Death by CoastlandsRelease date: October 9, 2020
Label: Translation Loss Records / Dunk! Records
It has been a cracking year for instrumental post-metal releases and Year of No Light are still waiting in the wings taunting the world with a new release. In their absence and pushing for the top spot is Coastlands from Portland Oregon, a four piece which has grown from a one-man band. Death is its debut for Translation Loss Records (and Dunk! Records for the European distribution) and musically tackles “past trauma, unaddressed grief and coming to terms with the fragility of life”. Devilling into atmospheric post-metal and heavier post-rock, Coastlands creates an astounding six tracks of varied mood, atmosphere and depth with some very catchy textures.

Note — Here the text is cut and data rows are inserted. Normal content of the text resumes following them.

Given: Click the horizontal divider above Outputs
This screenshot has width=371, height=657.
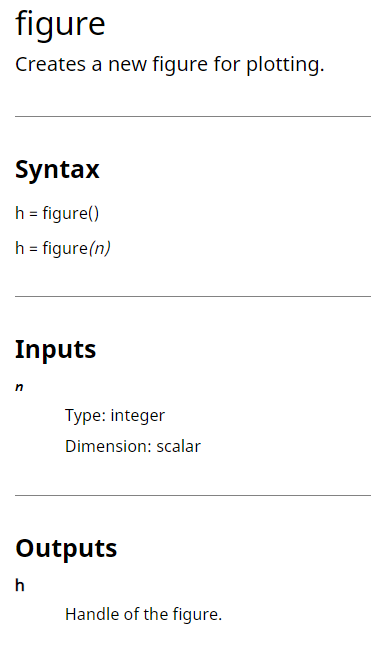Looking at the screenshot, I should click(193, 495).
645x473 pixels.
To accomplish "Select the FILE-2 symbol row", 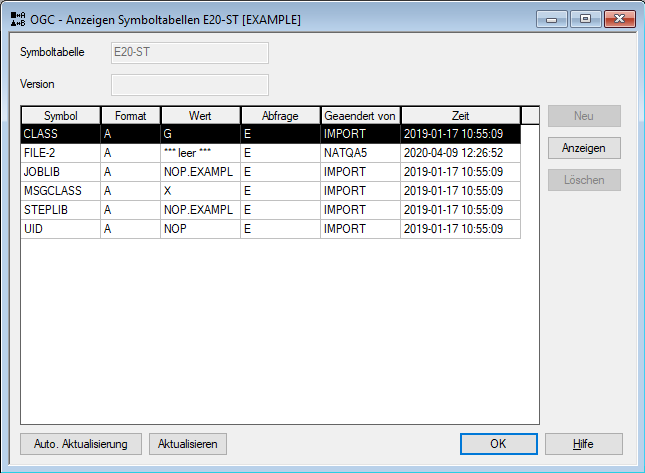I will tap(60, 153).
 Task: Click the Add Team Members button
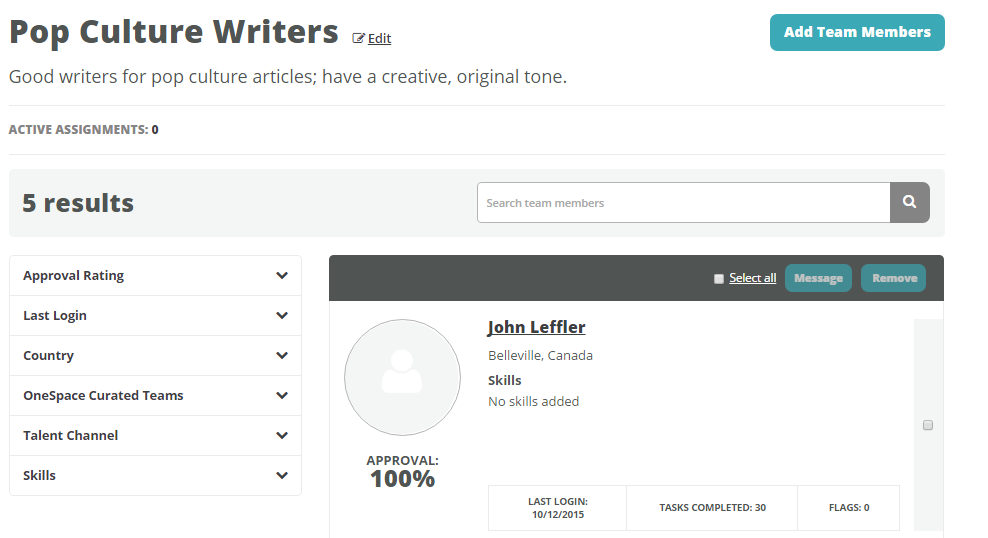pyautogui.click(x=857, y=32)
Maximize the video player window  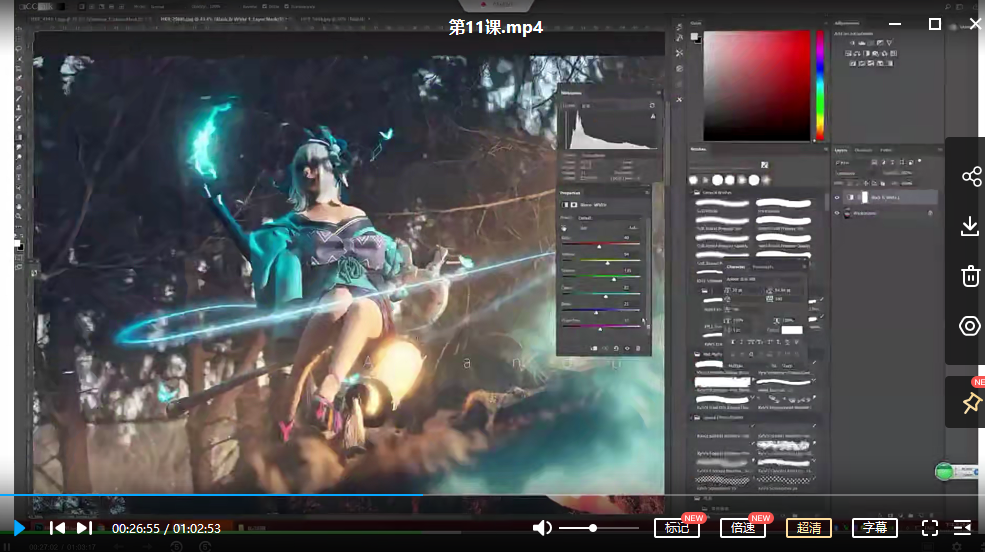tap(935, 24)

At times the music feels as though it could be Russian Circles with more of a tilt towards At The Soundless Dawn era Red Sparowes. There is the dark rumbling that Russian Circles espouse through Brian Cook and Dave Turncrantz but none of the finger tapping of Mike Sullivan, more ‘trying to soar out of an eternal darkness’ feel. Opener ‘Abandoner’ gets straight to it with a tsunami of rumbling bass and drums with screeching guitar threatening to explode and from here the band keeps a solid sense of claustrophobia and release. In amongst the post-metal sounds there are always post-rock flicks with guitars crescendoing through the gloom.
There are also licks of post-black metal in ‘Feverwind’ which has a frantic opening with a quality black-metal sounding riff which the rest of the band mould round and slowly overpower without killing it. Midway through the drums kick off into blast beats before returning to match the rest of the band in its rousing movement. The mixing of post-rock, post-metal and post-black metal is fairly common now, but Coastlands melds them together with ease.
There really isn’t any weakness here thanks to the density of the band’s sound in the atmosphere it creates. The drums and bass cover every inch of the sound output with superb patterns and balance with any intricate guitar work. ‘Lay Waste’ and ‘Marrow’ are high points which follow on superbly from the initially slower ‘Dead Friends’. Although it starts in a far lighter fashion you still get a sense of longing with thick guitar melting like fog in an autumn sun. It also sees the only moment of vocals as Dustin Coffman of Glassing lays down his brilliantly unique screams to take the song up a notch and release the tension that has been building.
This isn’t an album that defines a new genre or innovates a new musical style, but it is a stunning piece of work which is well thought out and executed flawlessly. Fans of post-metal will find enjoyment from Death and it rewards for all time invested.